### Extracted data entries
------------

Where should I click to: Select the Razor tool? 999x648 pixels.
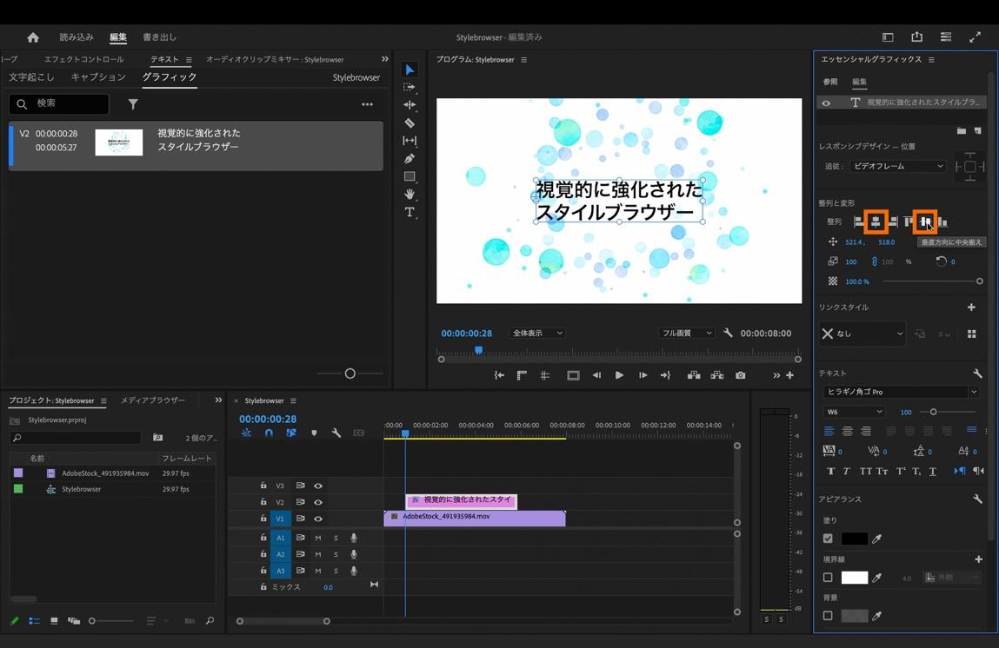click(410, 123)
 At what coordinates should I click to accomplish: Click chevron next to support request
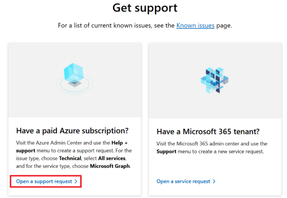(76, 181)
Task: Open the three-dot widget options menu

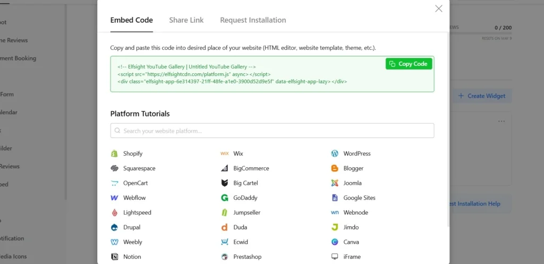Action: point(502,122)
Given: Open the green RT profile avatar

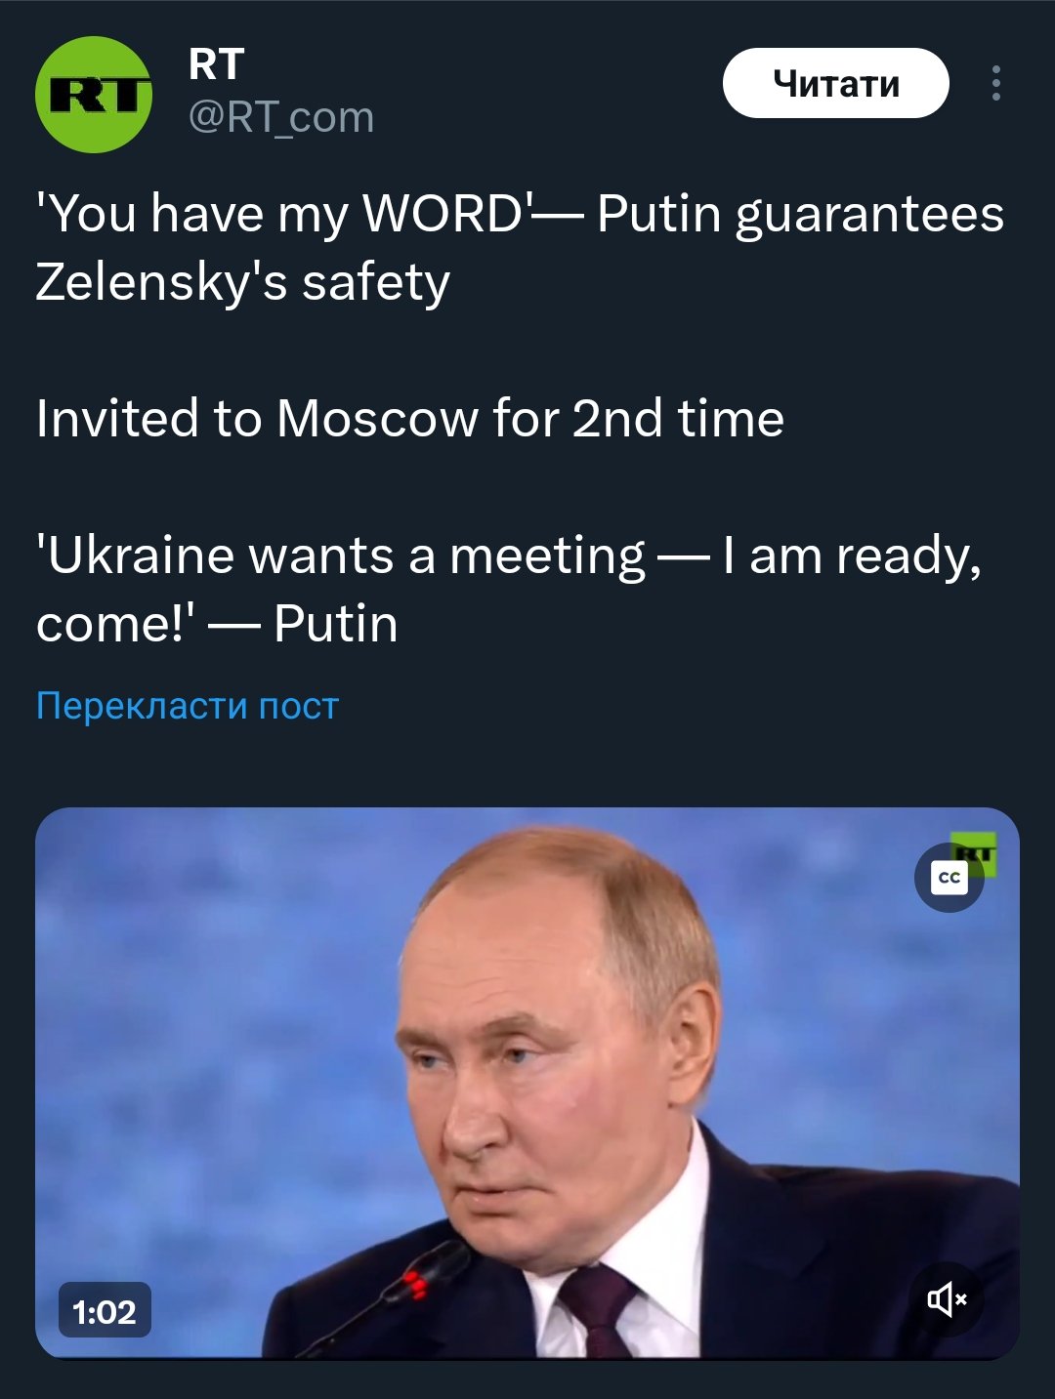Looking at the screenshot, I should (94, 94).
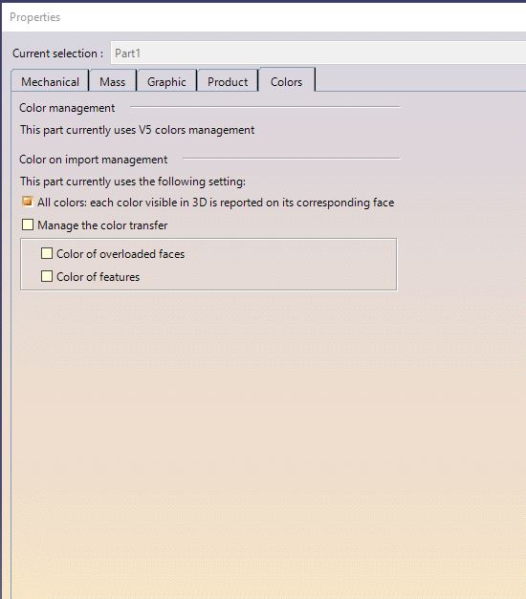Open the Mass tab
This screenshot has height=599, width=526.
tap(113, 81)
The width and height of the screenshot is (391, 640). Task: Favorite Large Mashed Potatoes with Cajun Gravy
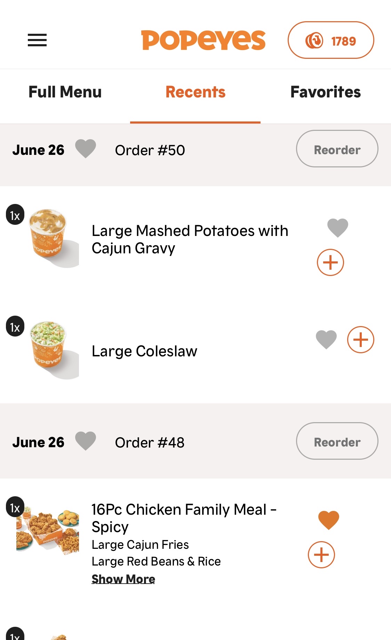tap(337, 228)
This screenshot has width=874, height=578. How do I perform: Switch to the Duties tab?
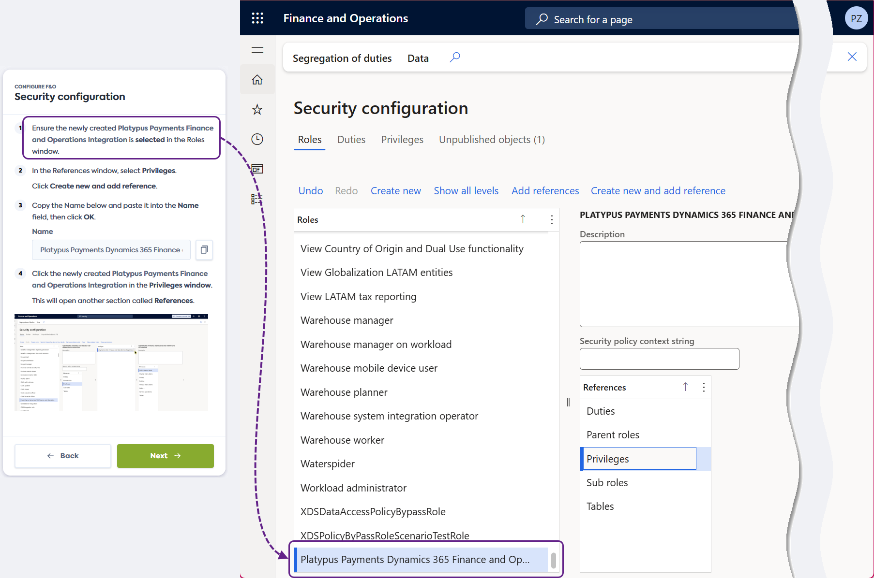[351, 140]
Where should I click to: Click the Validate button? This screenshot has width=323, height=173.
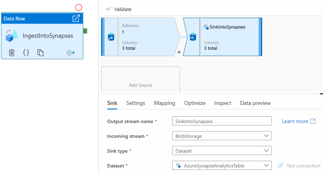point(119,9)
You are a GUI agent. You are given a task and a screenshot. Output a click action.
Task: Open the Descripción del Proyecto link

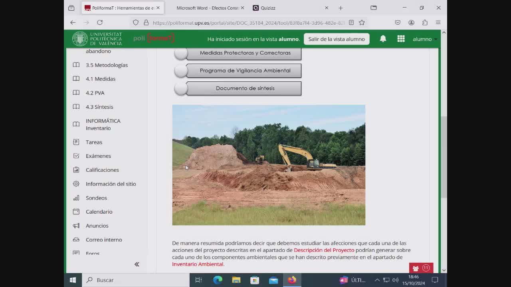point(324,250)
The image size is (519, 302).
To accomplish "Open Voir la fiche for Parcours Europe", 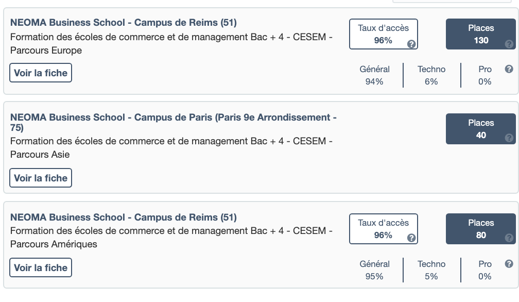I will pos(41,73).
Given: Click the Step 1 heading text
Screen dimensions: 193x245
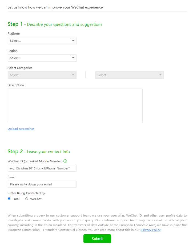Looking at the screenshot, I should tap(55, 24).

------------

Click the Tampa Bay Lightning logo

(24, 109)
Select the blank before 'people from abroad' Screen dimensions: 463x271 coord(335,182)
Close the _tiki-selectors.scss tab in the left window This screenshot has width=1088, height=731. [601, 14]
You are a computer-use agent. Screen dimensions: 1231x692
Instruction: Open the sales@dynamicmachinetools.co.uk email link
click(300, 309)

------------

What is needed is every line of the records above that contains the word "agent".

### WRITTEN RESPONSE
You are a GUI agent. You are given a task and a screenshot. Output a click action.
You are a computer-use agent. Screen dimensions: 1231x692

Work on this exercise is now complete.